OverDrive is different because it does not let authors directly upload books in the same way Kobo and Amazon do. But it does work with self-publishing intermediary Draft to Digital, which also supplies self-published books to digital storefronts including Apple Books and Google Play Books.

Draft to Digital allows AI-generated books if they have gone through “extensive editing from a human.” That makes it likely that some AI titles will enter Libby’s catalog, even without a direct upload system.

For libraries and readers, the practical question is not whether AI books can be kept out completely. It is whether the catalog can describe them clearly enough for people to make informed choices.

Audiobooks show both the promise and the tension

Audiobooks are a major part of the issue because they are a major part of Libby usage. The source article says audiobooks make up only 15 percent of Libby’s catalog but account for roughly half of all usage in the app. DeBevoise calls audio “the modality of choice.”

That explains why AI-narrated audiobooks and localization are central to the debate. AI could help make works available in more languages, but DeBevoise still says he prefers audiobooks read by actual voice actors over fully synthetic narration.

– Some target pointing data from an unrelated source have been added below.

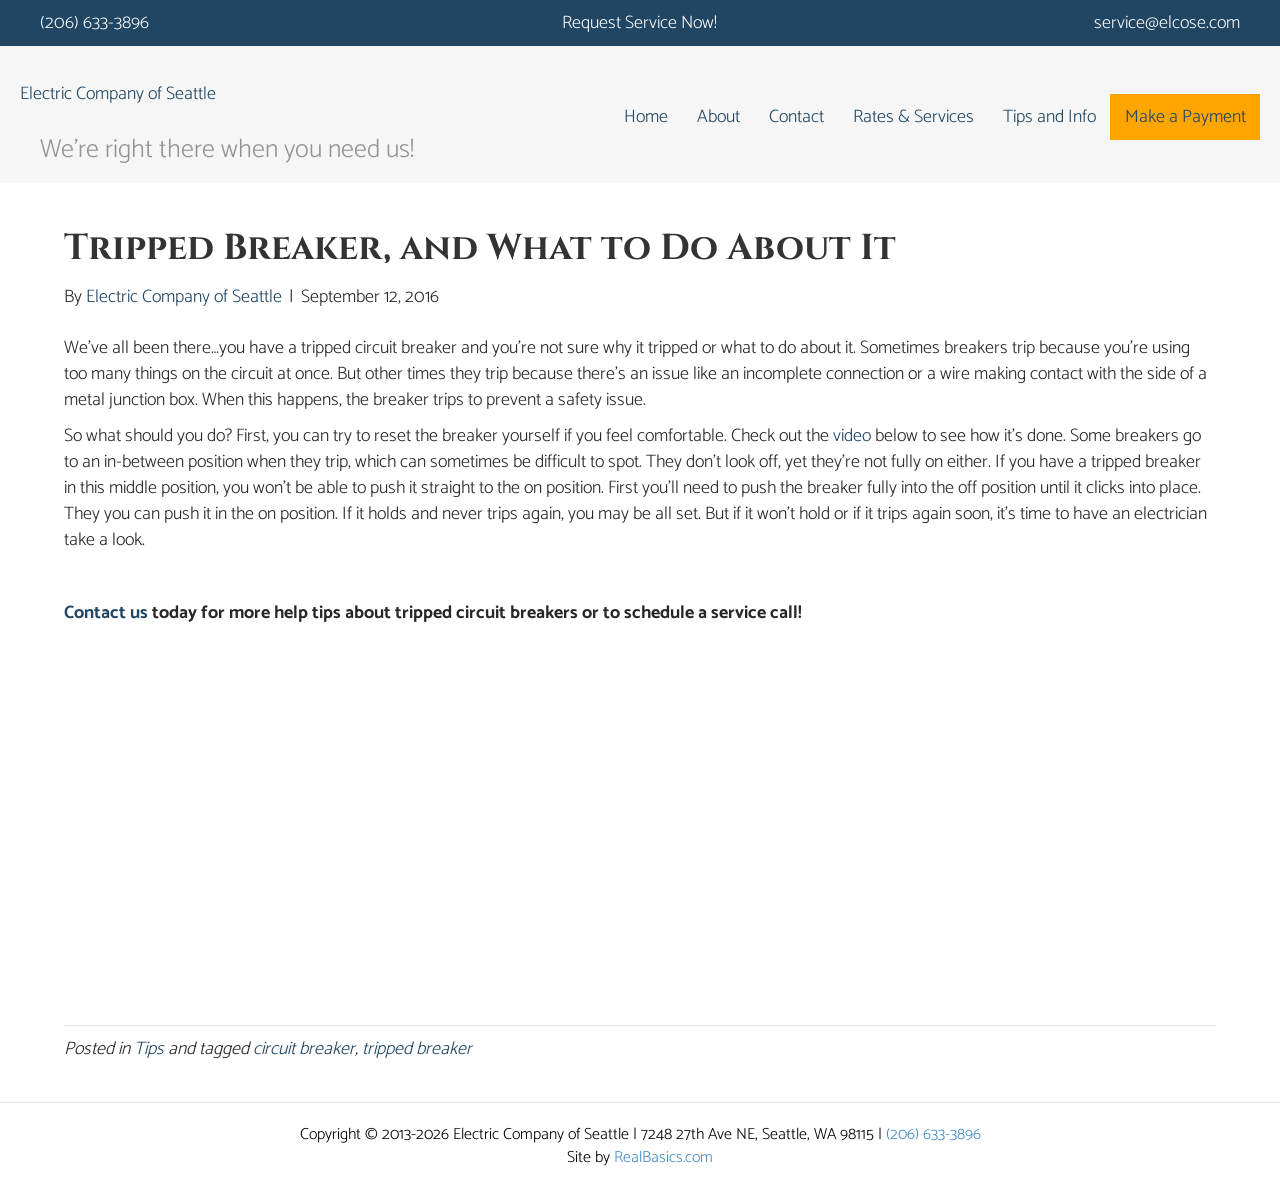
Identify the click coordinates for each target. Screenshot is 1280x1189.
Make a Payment (1185, 117)
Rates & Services (913, 117)
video (852, 436)
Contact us (106, 613)
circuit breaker (304, 1049)
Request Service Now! (639, 23)
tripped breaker (417, 1049)
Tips (149, 1049)
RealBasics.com (663, 1157)
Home (646, 117)
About (718, 117)
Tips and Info (1049, 117)
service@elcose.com (1167, 23)
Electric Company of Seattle (118, 94)
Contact (796, 117)
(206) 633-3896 (94, 23)
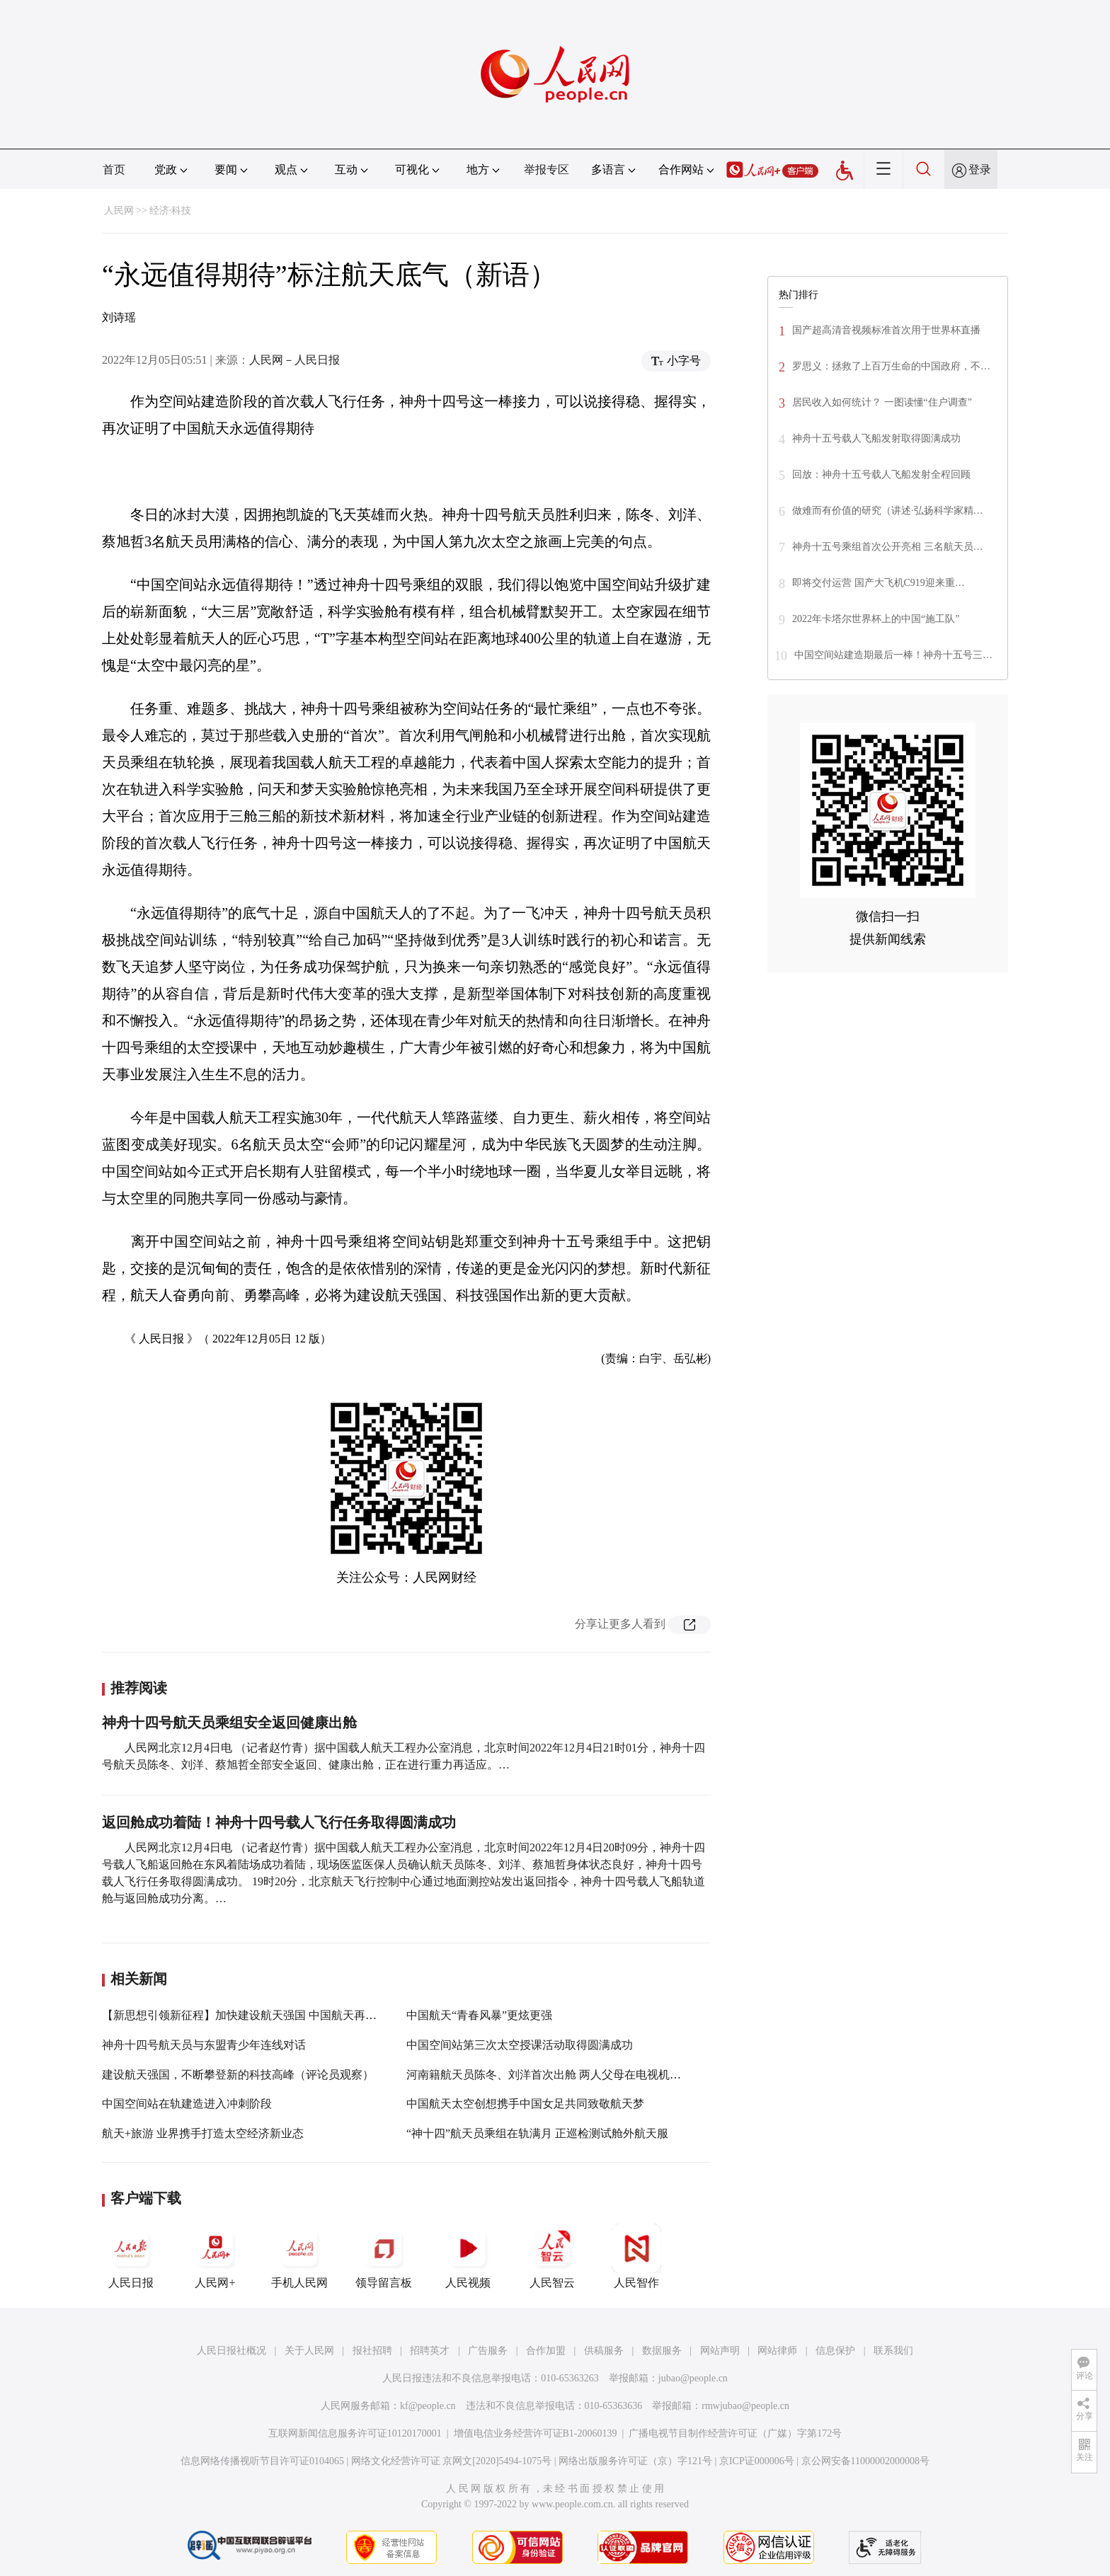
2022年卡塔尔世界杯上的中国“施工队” (875, 619)
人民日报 (131, 2256)
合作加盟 (546, 2350)
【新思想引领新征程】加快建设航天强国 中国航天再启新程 (250, 2015)
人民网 (119, 210)
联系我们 (893, 2350)
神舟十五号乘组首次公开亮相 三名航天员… (887, 546)
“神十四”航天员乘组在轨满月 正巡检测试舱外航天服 (537, 2133)
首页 (114, 169)
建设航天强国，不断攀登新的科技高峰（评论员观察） (238, 2075)
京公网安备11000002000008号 (865, 2461)
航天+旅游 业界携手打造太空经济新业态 (203, 2133)
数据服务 (662, 2350)
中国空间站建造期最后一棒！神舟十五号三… (893, 655)
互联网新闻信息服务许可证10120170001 (355, 2433)
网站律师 (777, 2350)
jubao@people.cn (693, 2378)
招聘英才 (430, 2350)
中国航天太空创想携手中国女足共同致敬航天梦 (525, 2104)
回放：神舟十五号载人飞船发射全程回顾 (881, 474)
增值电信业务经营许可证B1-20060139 (535, 2433)
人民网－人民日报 (294, 360)
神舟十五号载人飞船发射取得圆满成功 (876, 438)
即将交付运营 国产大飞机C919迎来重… (878, 582)
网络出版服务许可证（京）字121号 (635, 2461)
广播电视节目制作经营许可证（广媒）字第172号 (735, 2433)
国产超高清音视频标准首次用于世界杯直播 (886, 330)
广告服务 (488, 2350)
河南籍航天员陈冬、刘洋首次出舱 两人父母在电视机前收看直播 (566, 2075)
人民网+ (215, 2256)
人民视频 (468, 2256)
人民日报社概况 (231, 2350)
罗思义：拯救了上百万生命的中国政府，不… (891, 366)
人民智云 (552, 2256)
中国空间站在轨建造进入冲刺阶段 (187, 2104)
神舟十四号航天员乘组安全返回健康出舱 (229, 1722)
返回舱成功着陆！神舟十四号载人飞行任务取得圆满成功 (279, 1822)
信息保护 (835, 2350)
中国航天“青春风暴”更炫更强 (479, 2015)
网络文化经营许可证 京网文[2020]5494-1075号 (451, 2461)
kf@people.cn (428, 2405)
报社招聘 (372, 2350)
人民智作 (636, 2256)
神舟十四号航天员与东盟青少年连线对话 (204, 2045)
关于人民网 (309, 2350)
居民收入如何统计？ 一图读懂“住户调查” (882, 402)
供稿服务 (604, 2350)
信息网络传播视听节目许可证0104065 (262, 2461)
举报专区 (546, 169)
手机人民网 (299, 2256)
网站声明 (720, 2350)
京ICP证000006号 (756, 2461)
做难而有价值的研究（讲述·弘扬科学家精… (887, 510)
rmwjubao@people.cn (745, 2405)
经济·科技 (170, 210)
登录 (979, 169)
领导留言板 (383, 2256)
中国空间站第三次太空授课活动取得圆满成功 (519, 2045)
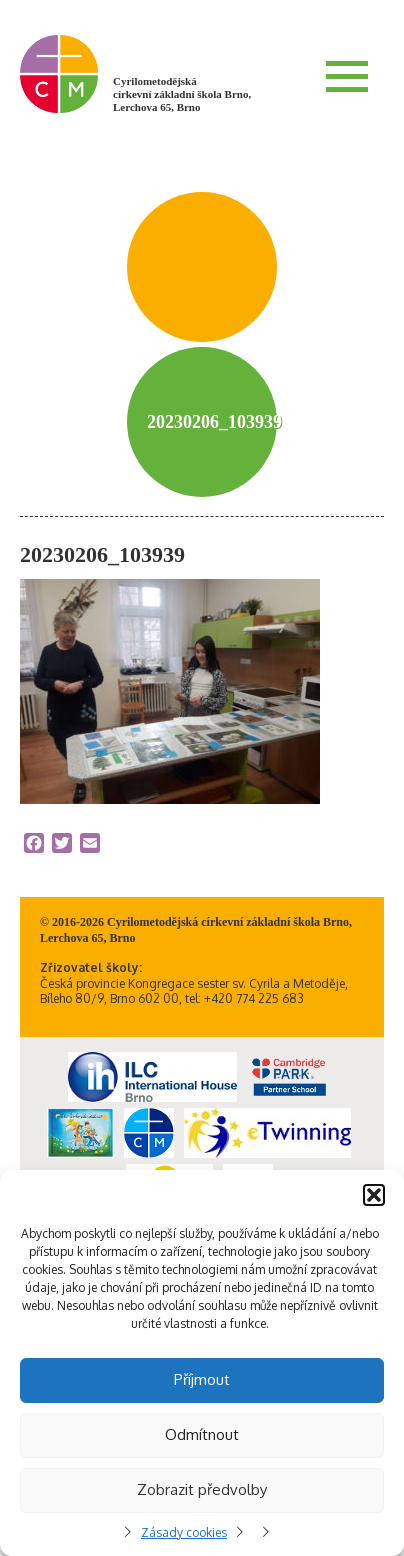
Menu (347, 76)
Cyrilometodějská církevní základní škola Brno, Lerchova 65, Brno (182, 94)
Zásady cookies (184, 1532)
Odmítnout (202, 1434)
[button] (374, 1195)
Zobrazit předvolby (202, 1489)
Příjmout (202, 1379)
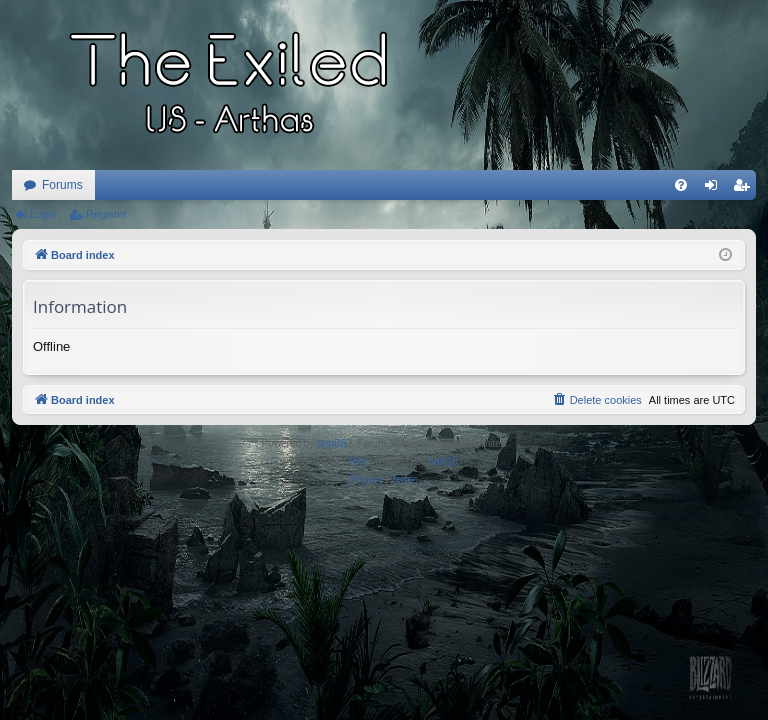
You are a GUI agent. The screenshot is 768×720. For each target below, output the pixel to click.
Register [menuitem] (745, 189)
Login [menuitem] (715, 189)
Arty (358, 461)
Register (106, 214)
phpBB (332, 443)
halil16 (443, 461)
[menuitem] (681, 185)
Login (43, 214)
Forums (62, 185)
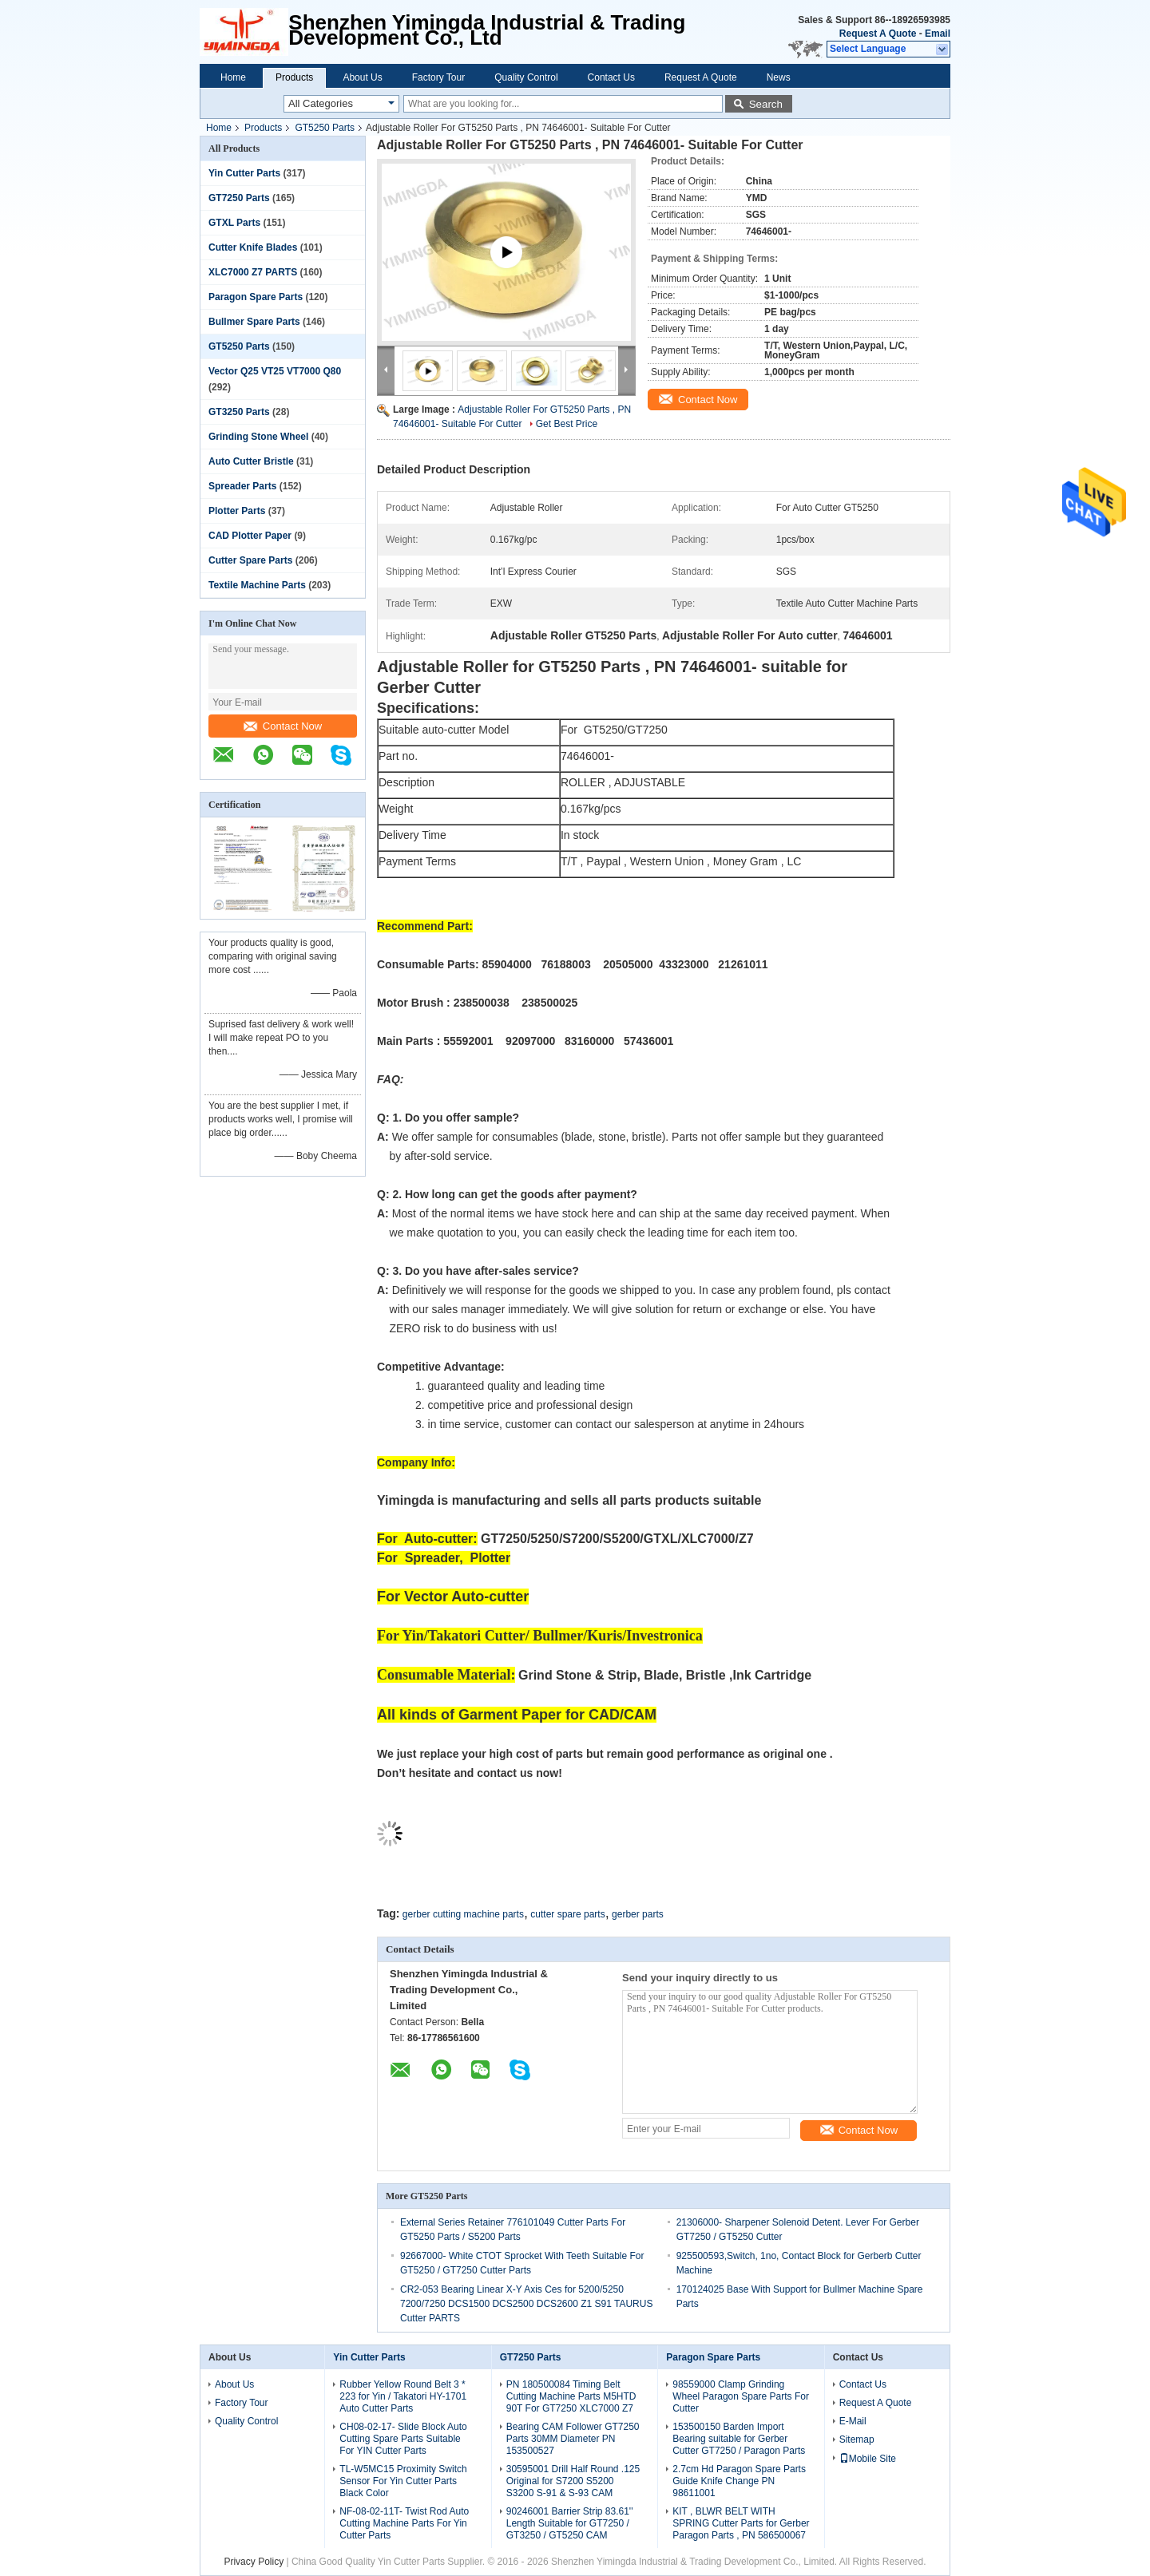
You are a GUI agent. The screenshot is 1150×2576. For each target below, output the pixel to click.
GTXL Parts (234, 222)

The article also notes that AI critics have raised concerns about AI translation, especially for literary works. Libby’s planned controls acknowledge that concern by including an option to filter out machine translation.

The result is a compromise: Libby will not simply block AI content, and it will not rely on automated detection to classify it. Instead, OverDrive is building reader controls around publisher-supplied metadata. That gives readers a choice, but it leaves trust, accuracy, and enforcement at the center of the system.